INFORMATION PROVIDED:

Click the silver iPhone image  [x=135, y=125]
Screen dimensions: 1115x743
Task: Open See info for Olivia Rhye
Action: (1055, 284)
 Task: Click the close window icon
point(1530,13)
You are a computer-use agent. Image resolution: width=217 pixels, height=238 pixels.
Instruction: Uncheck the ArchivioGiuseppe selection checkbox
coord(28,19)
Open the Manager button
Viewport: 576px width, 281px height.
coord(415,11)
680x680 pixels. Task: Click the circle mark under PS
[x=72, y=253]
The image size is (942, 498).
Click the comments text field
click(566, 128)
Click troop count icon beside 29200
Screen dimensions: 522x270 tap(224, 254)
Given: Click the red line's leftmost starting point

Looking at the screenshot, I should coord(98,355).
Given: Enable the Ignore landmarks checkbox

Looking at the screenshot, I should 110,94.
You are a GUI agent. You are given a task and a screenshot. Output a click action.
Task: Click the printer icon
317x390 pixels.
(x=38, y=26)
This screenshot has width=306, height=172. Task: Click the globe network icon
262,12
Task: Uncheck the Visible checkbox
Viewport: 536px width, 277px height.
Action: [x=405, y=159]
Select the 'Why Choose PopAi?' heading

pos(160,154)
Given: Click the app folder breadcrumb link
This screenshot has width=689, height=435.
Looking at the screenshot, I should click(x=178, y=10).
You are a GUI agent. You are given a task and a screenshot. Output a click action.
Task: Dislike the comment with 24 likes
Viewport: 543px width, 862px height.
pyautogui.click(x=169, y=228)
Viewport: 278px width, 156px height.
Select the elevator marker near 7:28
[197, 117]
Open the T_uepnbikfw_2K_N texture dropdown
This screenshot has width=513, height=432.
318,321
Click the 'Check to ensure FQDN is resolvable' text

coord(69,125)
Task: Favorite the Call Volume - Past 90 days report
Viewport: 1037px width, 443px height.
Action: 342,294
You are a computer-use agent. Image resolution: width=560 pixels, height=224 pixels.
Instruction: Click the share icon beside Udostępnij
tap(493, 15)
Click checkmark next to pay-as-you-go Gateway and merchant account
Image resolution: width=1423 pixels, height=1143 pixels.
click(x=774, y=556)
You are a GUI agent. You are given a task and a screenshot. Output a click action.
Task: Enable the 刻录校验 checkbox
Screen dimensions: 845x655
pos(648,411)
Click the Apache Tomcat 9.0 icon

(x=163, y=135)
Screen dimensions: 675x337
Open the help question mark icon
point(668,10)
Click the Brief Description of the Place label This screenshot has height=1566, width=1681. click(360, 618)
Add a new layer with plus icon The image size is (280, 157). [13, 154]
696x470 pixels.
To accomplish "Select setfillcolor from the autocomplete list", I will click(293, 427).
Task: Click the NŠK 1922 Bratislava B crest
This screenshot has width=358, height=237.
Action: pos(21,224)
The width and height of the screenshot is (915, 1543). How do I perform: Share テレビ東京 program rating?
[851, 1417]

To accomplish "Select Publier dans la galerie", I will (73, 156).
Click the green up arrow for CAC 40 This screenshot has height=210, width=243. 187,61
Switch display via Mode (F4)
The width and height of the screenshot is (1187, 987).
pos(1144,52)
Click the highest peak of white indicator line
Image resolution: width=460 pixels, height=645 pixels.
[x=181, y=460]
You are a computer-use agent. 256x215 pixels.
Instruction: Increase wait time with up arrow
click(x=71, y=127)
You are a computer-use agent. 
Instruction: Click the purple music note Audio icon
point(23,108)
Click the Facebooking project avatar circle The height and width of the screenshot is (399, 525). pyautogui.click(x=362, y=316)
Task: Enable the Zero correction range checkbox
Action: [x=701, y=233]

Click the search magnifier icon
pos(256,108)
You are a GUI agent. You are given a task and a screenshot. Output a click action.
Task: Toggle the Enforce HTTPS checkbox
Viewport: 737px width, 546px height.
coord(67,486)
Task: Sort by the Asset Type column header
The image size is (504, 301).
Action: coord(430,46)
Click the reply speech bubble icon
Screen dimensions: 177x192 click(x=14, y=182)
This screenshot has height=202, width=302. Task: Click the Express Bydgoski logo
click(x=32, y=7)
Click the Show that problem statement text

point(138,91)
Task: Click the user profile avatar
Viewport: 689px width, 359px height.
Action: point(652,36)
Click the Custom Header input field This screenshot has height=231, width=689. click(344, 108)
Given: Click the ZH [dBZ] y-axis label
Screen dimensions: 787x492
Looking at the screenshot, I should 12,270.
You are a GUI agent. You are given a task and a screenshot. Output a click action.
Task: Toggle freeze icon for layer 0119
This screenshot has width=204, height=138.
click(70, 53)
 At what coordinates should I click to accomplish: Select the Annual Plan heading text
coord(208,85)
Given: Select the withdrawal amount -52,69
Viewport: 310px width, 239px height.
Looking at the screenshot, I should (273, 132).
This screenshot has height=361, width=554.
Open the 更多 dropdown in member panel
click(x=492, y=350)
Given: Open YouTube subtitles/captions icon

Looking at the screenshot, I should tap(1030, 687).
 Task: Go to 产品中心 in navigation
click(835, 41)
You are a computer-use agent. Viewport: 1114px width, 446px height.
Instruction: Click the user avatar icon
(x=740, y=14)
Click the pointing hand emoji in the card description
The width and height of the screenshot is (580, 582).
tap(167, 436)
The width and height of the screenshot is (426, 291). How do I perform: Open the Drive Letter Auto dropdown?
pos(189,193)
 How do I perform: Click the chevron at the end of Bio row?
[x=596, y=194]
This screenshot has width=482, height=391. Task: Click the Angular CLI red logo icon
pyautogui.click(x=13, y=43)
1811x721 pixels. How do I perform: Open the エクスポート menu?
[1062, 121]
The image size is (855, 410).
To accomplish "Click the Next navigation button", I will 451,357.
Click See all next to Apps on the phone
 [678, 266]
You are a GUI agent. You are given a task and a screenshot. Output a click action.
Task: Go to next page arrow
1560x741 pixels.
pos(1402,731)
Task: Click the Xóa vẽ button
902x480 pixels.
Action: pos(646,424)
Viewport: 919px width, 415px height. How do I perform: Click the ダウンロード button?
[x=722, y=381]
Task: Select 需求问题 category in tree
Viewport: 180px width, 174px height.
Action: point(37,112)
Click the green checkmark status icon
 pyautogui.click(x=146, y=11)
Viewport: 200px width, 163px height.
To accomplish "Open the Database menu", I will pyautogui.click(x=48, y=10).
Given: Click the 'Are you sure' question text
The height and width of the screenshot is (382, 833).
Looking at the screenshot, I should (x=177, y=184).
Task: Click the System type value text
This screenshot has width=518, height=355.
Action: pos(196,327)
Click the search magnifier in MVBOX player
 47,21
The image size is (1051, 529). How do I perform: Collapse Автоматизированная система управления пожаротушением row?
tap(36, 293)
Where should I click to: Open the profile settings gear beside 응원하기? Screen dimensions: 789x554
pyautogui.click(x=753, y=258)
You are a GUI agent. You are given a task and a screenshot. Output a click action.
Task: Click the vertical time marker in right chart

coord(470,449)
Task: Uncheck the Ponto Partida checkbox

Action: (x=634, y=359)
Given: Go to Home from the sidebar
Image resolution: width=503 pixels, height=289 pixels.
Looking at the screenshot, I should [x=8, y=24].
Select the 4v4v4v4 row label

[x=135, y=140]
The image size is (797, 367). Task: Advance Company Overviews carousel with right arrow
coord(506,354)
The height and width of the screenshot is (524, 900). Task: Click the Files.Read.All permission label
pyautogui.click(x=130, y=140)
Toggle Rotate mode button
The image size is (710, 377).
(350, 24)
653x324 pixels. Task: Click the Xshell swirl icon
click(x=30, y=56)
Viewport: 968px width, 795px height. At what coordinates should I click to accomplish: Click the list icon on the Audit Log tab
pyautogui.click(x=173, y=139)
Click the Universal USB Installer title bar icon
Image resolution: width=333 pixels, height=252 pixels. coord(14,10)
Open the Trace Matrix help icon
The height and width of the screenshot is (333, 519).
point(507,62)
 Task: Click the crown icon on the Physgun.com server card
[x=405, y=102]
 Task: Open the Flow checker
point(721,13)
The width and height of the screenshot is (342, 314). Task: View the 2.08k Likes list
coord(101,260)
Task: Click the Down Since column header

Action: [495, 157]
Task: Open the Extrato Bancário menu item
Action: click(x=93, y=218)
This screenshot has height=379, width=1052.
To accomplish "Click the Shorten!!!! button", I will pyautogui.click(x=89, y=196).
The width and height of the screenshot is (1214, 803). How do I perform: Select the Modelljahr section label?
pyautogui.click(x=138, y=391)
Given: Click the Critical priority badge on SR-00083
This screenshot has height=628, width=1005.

TASK TO CARRY OUT:
Copy each line of the entries in which the string "computer" is found.

EXERCISE RESPONSE:
You are a computer-use agent. Image resolution: width=217 pixels, height=238 pixels.
You are a computer-use agent. Image resolution: width=560 pixels, height=224 pixels.
You are a computer-use agent. 256x215 pixels.
You are a computer-use agent. 
You are a computer-use agent. Viewport: 1114px width, 446px height.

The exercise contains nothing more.